Work task
Copy out exactly the lines from the one containing "How do I perform: Open" to the last line of the records below, both included, and leave out any pictures.
-- Opening Marker --
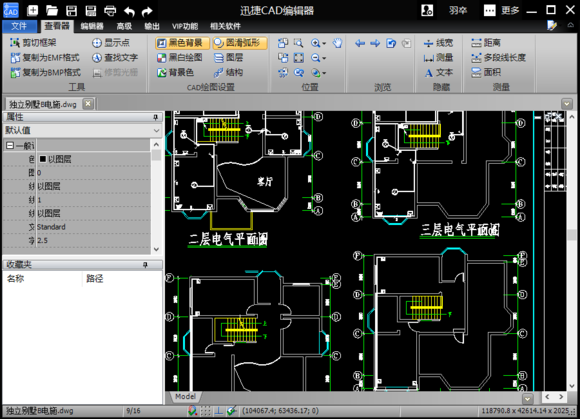Open the 默认值 dropdown in properties panel
Viewport: 580px width, 419px height.
coord(82,130)
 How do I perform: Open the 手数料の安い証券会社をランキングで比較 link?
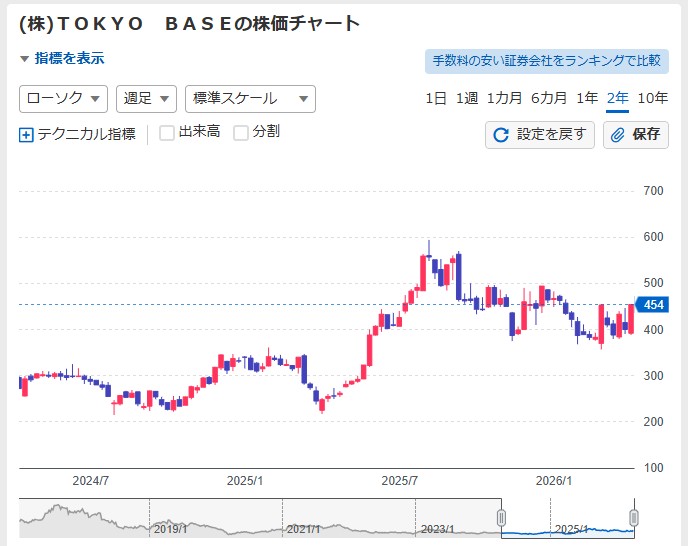(546, 61)
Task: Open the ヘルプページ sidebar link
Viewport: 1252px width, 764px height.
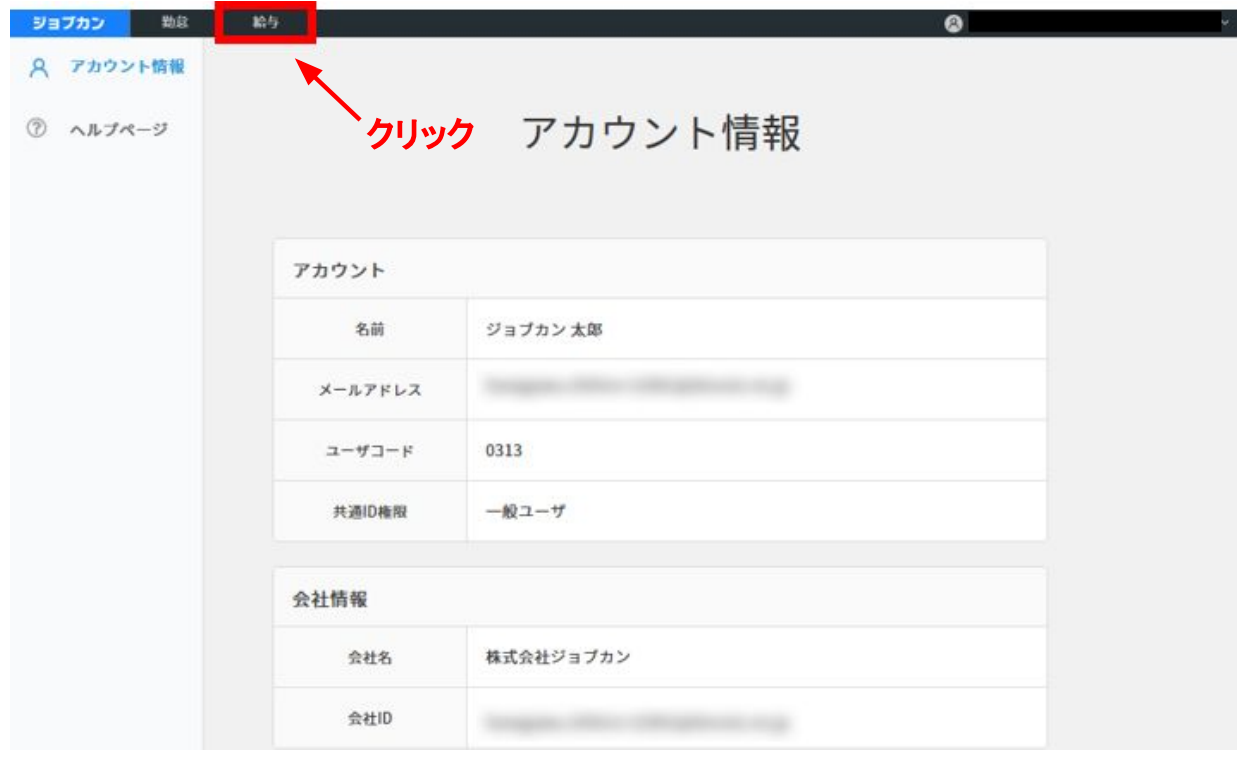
-- Closing Marker --
Exercise output
 How do I perform: Open the 手数料の安い証券会社をランキングで比較 link?
(546, 61)
Task: Open the ヘルプページ sidebar link
Viewport: 1252px width, 764px height.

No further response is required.